Extracted data:

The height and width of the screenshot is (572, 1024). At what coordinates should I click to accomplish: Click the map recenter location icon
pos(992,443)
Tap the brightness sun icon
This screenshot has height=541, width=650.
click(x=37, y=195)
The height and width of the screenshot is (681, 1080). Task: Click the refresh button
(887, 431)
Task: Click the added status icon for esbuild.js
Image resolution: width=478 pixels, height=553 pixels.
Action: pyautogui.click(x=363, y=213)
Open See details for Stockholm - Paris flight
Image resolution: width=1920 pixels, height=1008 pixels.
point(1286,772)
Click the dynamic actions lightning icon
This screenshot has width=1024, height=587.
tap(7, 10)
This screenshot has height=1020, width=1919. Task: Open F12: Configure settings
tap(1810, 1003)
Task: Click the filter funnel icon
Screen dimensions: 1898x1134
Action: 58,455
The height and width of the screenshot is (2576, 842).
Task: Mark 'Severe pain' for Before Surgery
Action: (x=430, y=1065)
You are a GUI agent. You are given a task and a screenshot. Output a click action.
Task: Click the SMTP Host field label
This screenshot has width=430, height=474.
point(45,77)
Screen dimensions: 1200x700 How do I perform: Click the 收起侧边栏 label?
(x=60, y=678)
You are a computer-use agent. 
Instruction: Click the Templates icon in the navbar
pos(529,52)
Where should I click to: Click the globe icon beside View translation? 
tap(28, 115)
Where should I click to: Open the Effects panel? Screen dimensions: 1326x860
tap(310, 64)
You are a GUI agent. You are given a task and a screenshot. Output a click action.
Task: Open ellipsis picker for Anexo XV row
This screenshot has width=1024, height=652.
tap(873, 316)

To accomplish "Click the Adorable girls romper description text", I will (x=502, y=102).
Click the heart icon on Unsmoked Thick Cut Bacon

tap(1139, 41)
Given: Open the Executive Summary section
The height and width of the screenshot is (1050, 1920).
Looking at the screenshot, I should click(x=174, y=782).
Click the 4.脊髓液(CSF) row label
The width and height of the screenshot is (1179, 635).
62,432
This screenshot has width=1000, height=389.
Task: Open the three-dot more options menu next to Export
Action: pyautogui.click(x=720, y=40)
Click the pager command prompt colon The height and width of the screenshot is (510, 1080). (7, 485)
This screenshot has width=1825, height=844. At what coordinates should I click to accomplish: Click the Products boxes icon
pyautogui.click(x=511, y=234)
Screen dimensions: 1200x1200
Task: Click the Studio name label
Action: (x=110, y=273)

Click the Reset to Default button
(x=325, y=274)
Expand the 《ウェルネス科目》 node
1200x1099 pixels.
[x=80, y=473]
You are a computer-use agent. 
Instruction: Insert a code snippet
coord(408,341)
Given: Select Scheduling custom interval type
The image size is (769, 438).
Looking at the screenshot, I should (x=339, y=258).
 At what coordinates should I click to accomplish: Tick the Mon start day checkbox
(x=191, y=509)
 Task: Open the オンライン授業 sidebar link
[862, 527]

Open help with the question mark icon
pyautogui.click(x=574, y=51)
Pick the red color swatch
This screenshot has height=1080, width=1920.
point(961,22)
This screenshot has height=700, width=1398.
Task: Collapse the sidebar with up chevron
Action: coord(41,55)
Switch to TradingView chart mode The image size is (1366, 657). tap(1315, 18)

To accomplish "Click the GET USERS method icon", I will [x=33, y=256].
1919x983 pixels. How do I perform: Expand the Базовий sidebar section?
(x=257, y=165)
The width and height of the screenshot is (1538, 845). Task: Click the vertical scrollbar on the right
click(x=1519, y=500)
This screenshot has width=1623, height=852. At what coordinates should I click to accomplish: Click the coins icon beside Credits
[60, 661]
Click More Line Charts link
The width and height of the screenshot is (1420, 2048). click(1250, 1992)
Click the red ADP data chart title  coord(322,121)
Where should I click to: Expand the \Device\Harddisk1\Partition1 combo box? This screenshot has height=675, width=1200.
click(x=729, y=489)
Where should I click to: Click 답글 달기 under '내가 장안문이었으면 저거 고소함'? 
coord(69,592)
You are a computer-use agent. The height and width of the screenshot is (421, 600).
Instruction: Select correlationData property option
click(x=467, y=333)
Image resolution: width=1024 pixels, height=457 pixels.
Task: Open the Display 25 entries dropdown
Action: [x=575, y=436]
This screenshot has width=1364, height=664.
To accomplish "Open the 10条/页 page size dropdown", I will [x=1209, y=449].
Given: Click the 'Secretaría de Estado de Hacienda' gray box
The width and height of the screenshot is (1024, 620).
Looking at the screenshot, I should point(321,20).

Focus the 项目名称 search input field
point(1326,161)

Task instructions: Your answer should hold the line with "The width and height of the screenshot is (1538, 845)." and each line after it to the end of the data, retyped exactly. Include no other lines.

Solution for this exercise:
The width and height of the screenshot is (1538, 845). Task: Click the vertical scrollbar on the right
click(x=1519, y=500)
This screenshot has width=1623, height=852. At what coordinates should I click to accomplish: Click the coins icon beside Credits
[60, 661]
Click More Line Charts link
The width and height of the screenshot is (1420, 2048). click(1250, 1992)
Click the red ADP data chart title  coord(322,121)
Where should I click to: Expand the \Device\Harddisk1\Partition1 combo box? This screenshot has height=675, width=1200.
click(x=729, y=489)
Where should I click to: Click 답글 달기 under '내가 장안문이었으면 저거 고소함'? 
coord(69,592)
You are a computer-use agent. The height and width of the screenshot is (421, 600).
Instruction: Select correlationData property option
click(x=467, y=333)
Image resolution: width=1024 pixels, height=457 pixels.
Task: Open the Display 25 entries dropdown
Action: [x=575, y=436]
This screenshot has width=1364, height=664.
To accomplish "Open the 10条/页 page size dropdown", I will [x=1209, y=449].
Given: Click the 'Secretaría de Estado de Hacienda' gray box
The width and height of the screenshot is (1024, 620).
Looking at the screenshot, I should point(321,20).

Focus the 项目名称 search input field
point(1326,161)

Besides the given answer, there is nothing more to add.